After resigning from Khomeini’s cabinet, Dr. Yazdi remained in parliament for a few years. Bazargan died in 1995, and Dr. Yazdi succeeded him at the helm of the FMI, which was officially illegal and had little political clout to champion its goals of democratic reform. When Dr. Yazdi made a bid for the presidency in 2005, he was disqualified by the official election watchdog council, along with other pro-reform candidates.
Dr. Yazdi was outspoken against hard-line President Mahmoud Ahmadinejad’s reelection in 2009 amid street protests over accusations of widespread voter fraud. Dr. Yazdi was detained that year and released from prison in 2011, soon after he reputedly agreed to step down as FMI leader. Months later, the country’s Revolutionary Court sentenced him to eight years in prison for allegedly acting against national security interests.
Dr. Yazdi served less than a year in prison but remained under house arrest in Tehran, his niece said. He was allowed to seek treatment in Turkey as his health deteriorated.
The son of a prosperous merchant, Dr. Yazdi was born in Qazvin in northwest Iran, on Sept. 26, 1931.
Survivors include his wife, the former Sourour Talieh of Tehran; six children, Khalil Yazdi of Fredericksburg, Va., Sarah Yazdi of Harrisburg, Pa., Lily Yazdi of Izmir, Youseph Yazdi of Ellicott City, Md., Mary Yazdi of Ann Arbor, Mich., and Iman Yazdi of Seattle; 16 grandchildren; and a great-grandchild.

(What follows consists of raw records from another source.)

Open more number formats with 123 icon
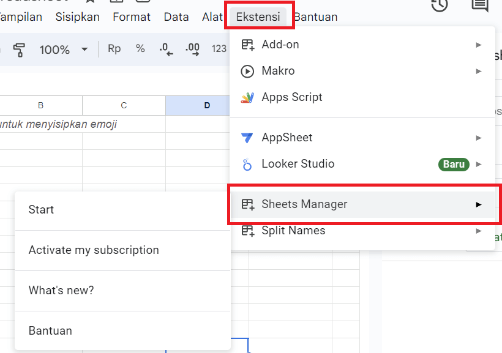Screen dimensions: 502x353 coord(219,50)
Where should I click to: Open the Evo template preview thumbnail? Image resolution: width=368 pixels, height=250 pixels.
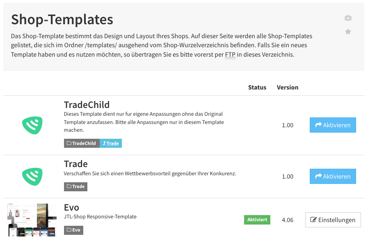[x=32, y=220]
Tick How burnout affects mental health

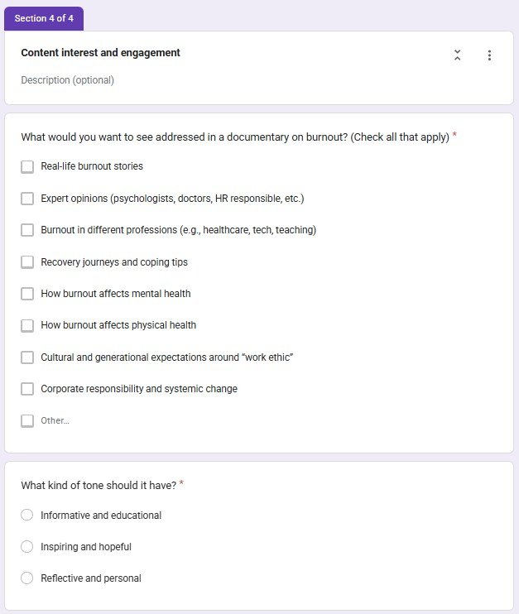pos(27,294)
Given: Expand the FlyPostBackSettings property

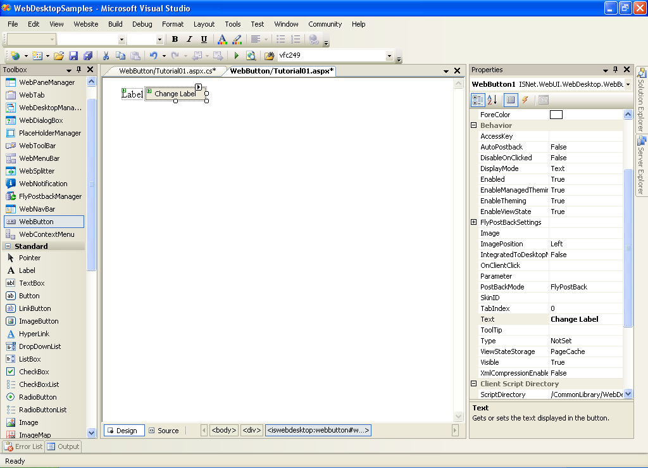Looking at the screenshot, I should tap(474, 222).
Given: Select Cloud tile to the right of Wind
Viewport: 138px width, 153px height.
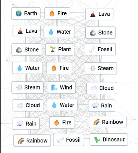Looking at the screenshot, I should [102, 88].
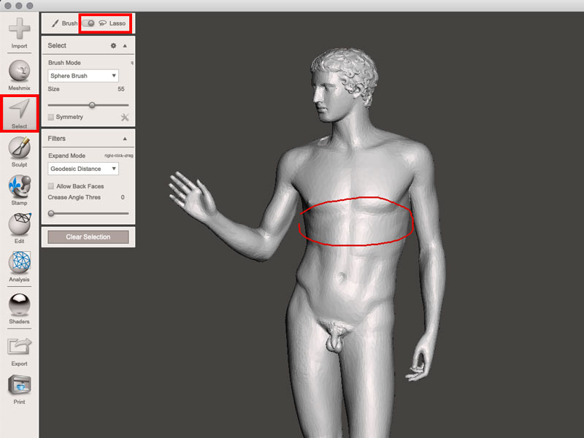The image size is (584, 438).
Task: Open the Sculpt tool
Action: click(x=19, y=148)
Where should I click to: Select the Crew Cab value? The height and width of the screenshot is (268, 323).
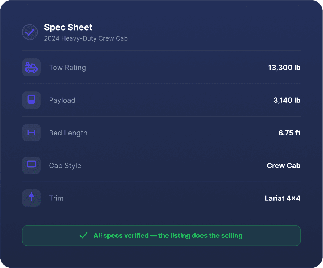point(284,166)
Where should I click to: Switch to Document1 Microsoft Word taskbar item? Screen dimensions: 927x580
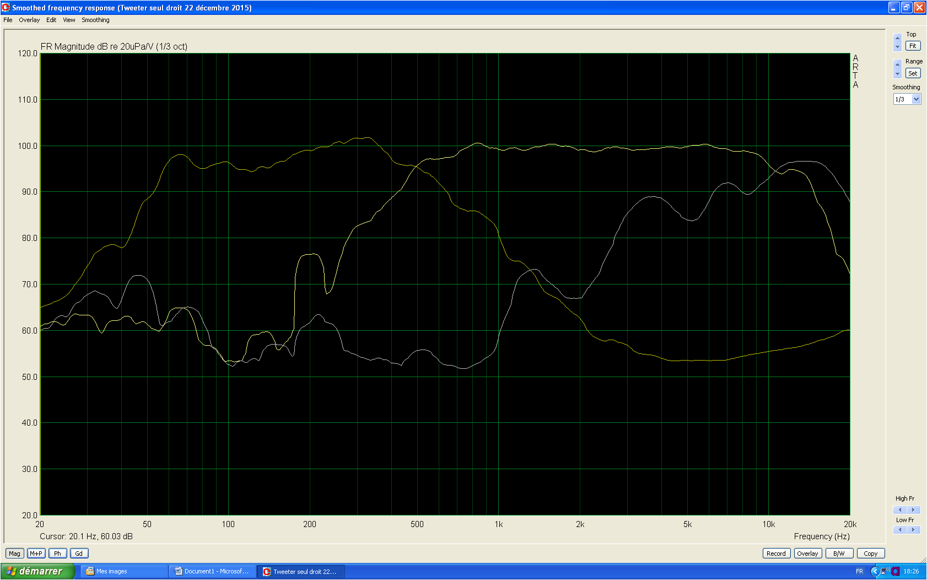213,572
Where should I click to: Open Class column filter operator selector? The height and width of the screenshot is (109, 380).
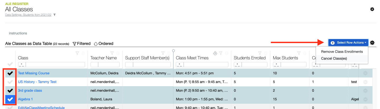(x=22, y=65)

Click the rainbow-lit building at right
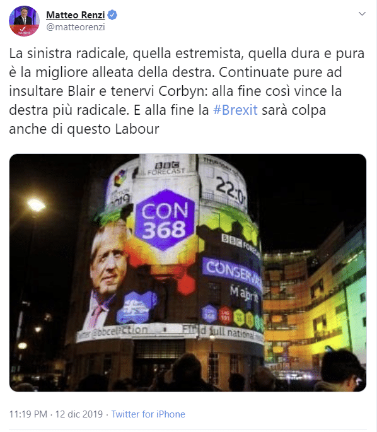pyautogui.click(x=314, y=298)
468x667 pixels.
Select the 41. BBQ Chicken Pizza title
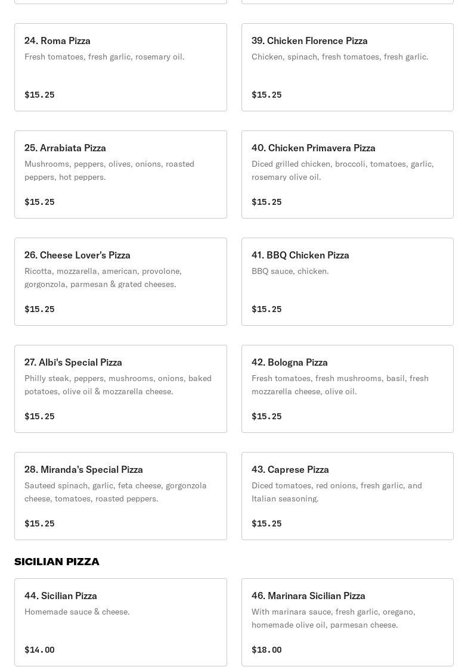pos(300,255)
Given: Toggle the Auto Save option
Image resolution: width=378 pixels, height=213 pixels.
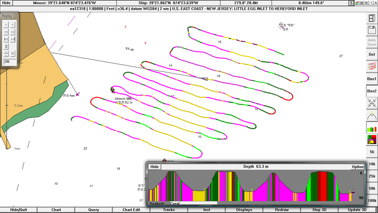Looking at the screenshot, I should coord(372,42).
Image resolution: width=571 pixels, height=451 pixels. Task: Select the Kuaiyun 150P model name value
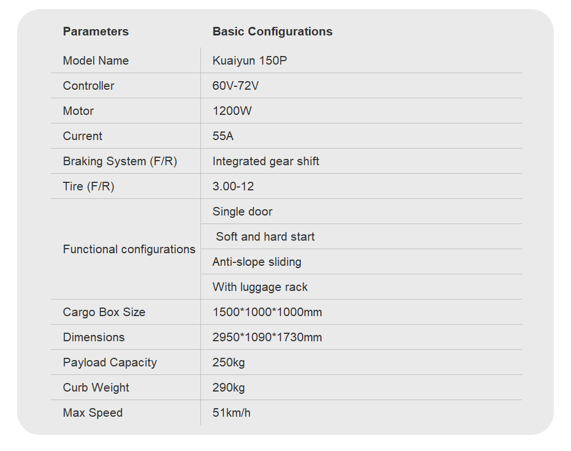[x=250, y=61]
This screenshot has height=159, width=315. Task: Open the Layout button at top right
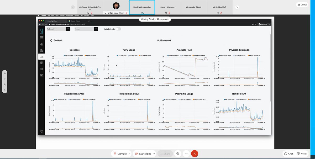[x=302, y=4]
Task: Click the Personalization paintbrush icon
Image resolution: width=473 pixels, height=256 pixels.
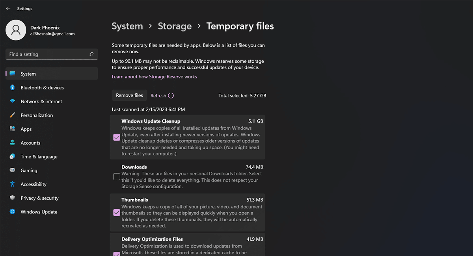Action: (x=13, y=115)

Khomeini died in 1989, and Ayatollah Ali Khamenei was named supreme religious leader. When Dr. Yazdi was arrested in 1997 on specious charges, it was widely seen as a test of powers between deeply conservative and reformist players in government.
“This chapter of our history, the revolutionary chapter, is not concluded,” he told the Times that year. “Nobody can say for sure what will be the conclusion of the 1979 revolution. I don’t have a date, but this will be a democratic society sooner or later.”
He was asked if he thought he was safe expressing such views. “Not very much, but we feel this is our country,” he said, “and no one can claim to be more revolutionary or Islamic than I am. I stay inside the country in order to say these things.”